PASSAGE TO READ =>
Scientific classification
- Kingdom: Animalia
- Phylum: Chordata
- Class: Actinopterygii
- Order: Anabantiformes
- Family: Osphronemidae
- Genus: Macropodus
- Species: M. opercularis
- Binomial name: Macropodus opercularis (Linnaeus, 1758)
- Synonyms: Labrus opercularis Linnaeus, 1758; Chaetodon chinensis Bloch, 1790; Macropodus chinensis (Bloch, 1790); Macropodus viridiauratus Lacépède, 1801; Macropodus venustus Cuvier, 1831; Macropodus ctenopsoides Brind, 1915; Macropodus filamentosus Oshima, 1919;

= Paradise fish =

- Authority: (Linnaeus, 1758)
- Conservation status: LC
- Synonyms: Labrus opercularis Linnaeus, 1758, Chaetodon chinensis Bloch, 1790, Macropodus chinensis (Bloch, 1790), Macropodus viridiauratus Lacépède, 1801, Macropodus venustus Cuvier, 1831, Macropodus ctenopsoides Brind, 1915, Macropodus filamentosus Oshima, 1919

Species of fish

The fork-tailed paradisefish, or paradise gourami (often simply known as paradise fish, paradise-fish, or paradisefish (Macropodus opercularis)), is a species of pelagic, long-finned freshwater ray-finned fish in the family Osphronemidae, found in most freshwaters of East Asia ranging from eastern China down to northern Vietnam. This anabantiform fish can reach a standard length of 6.7 cm, though most are only about 5.5 cm.

Saved data entries =>
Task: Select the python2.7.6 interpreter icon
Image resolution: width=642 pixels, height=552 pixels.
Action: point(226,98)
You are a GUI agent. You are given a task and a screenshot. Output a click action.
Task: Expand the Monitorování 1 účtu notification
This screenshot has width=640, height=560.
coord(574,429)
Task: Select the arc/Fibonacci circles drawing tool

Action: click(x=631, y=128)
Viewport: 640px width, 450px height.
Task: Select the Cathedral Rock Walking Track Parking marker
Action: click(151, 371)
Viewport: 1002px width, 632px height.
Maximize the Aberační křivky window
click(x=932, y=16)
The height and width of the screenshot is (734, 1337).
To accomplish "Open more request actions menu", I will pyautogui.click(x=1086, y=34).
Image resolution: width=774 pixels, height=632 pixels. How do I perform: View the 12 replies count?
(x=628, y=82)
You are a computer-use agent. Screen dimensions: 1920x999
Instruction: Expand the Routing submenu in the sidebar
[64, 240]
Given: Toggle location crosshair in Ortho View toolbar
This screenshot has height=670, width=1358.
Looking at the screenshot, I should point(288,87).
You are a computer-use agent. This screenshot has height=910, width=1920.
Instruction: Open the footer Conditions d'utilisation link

INSTRUCTIONS TO FOLLOW =>
Write out the part of the paradise fish text starting with "The fork-tailed paradisefish, or" and going on through "about 5.5 cm.", word for word.

ANSWER BOX =>
The fork-tailed paradisefish, or paradise gourami (often simply known as paradise fish, paradise-fish, or paradisefish (Macropodus opercularis)), is a species of pelagic, long-finned freshwater ray-finned fish in the family Osphronemidae, found in most freshwaters of East Asia ranging from eastern China down to northern Vietnam. This anabantiform fish can reach a standard length of 6.7 cm, though most are only about 5.5 cm.